The state-controlled newspapers have since had three price reviews since then, with the latest one, due tomorrow, July 12, 2008, likely to push the price of The Herald, the broadsheet daily, to Z$25bn, from a recently reviewed price of Z$8bn.
The weekly business and financial newspaper, The Financial Gazette, pushed its cover price to Z$100bn, from Z$70bn last week.
Another weekly business and financial newspaper, the Zimbabwe Independent, raised its price to Z$70bn last week but did not increase the cover price this week.
Vincent Kahiya, the Zimbabwe Independent editor, wrote in his memo to readers titled, What is the price of a newspaper: “Last week, the cover price of the Zimbabwe went up to Z$70bn and the reaction from the readership was predictable. A regular reader confronted me with facts and figures on Saturday. He said the Independent now costs R20 or US$2.50 at the parallel rate conversion. He pointed out that the Star in South Africa cost R4,50, the Mail & Guardian R16.50 and the Sunday Times R12.50. I can as well add that the Washington Post cost US50c and USAToday US75c.

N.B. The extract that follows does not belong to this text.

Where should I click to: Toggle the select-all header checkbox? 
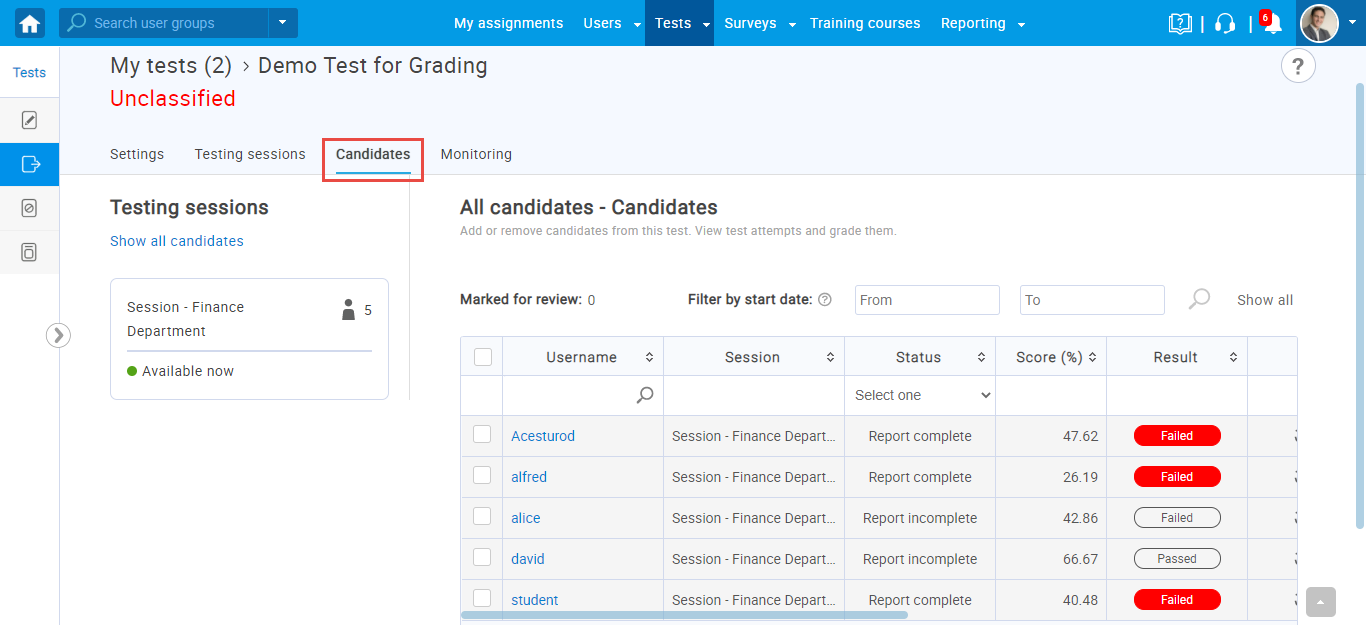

Kahiya said that the situation now regarding the pricing of newspapers resonated with what was occuring throughout the economy, saying there were fundamental problems in the economy, which had worsened since the March 29 elections and the subsequent disputed presidential election runoff on June 27.
Kahiya noted: “The problems in the newspaper sector are dire and worsening by the day. Advertisers and readers have no doubt been concerned at the movements in the cover prices and advertising rates of our newspapers.”
He said printing costs were the major driver of the current steep rise in cover prices and these had “necessitated a weekly increase in cover prices and advertising rates in order to cover these escalations in printing costs.”
Last year, the Zimbabwe Independent and The Financial Gazette traded on the black market due to overwhelming demand spurred by lower prices and hunger for news in a depleted market with only one state-owned national daily newspaper.
The two newspapers' executives were also briefly picked up by the police after increasing their cover prices without the NIPC's authority.